▶ **What you have to do**: Beneath this line is the data. Output exactly the lines from the line with "You are a GUI" to the line with "Click the orange baby checkmark icon for 出席状況", both ends included, and nothing more.

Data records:
== Segment start ==

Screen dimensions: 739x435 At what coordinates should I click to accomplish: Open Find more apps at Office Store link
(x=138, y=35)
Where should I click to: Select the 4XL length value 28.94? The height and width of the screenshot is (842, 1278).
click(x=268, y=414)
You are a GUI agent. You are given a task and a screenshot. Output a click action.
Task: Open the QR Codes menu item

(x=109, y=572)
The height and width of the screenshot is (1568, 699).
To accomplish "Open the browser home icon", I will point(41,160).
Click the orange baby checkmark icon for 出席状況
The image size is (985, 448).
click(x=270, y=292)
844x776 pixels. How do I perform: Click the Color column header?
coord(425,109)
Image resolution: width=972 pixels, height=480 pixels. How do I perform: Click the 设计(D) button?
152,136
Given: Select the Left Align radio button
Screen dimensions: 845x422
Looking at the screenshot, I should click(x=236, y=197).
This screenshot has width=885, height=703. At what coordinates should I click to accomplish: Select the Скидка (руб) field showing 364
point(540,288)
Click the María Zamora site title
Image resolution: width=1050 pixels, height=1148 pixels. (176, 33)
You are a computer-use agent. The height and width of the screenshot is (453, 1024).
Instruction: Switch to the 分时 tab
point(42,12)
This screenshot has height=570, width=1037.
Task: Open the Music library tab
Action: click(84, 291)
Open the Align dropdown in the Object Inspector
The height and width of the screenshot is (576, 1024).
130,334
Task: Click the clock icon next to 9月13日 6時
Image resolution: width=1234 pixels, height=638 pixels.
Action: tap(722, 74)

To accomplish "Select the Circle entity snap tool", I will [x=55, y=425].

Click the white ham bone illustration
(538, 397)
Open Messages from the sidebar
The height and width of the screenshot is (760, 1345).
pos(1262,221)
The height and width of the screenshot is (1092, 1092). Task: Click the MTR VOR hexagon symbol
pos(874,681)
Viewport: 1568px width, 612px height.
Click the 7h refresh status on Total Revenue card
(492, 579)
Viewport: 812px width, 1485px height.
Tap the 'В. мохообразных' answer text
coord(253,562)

== Segment end ==

▶ **Solution**:
You are a GUI agent. You are given a task and a screenshot. Output a click action.
Task: Open the QR Codes menu item

(x=109, y=572)
The height and width of the screenshot is (1568, 699).
To accomplish "Open the browser home icon", I will point(41,160).
Click the orange baby checkmark icon for 出席状況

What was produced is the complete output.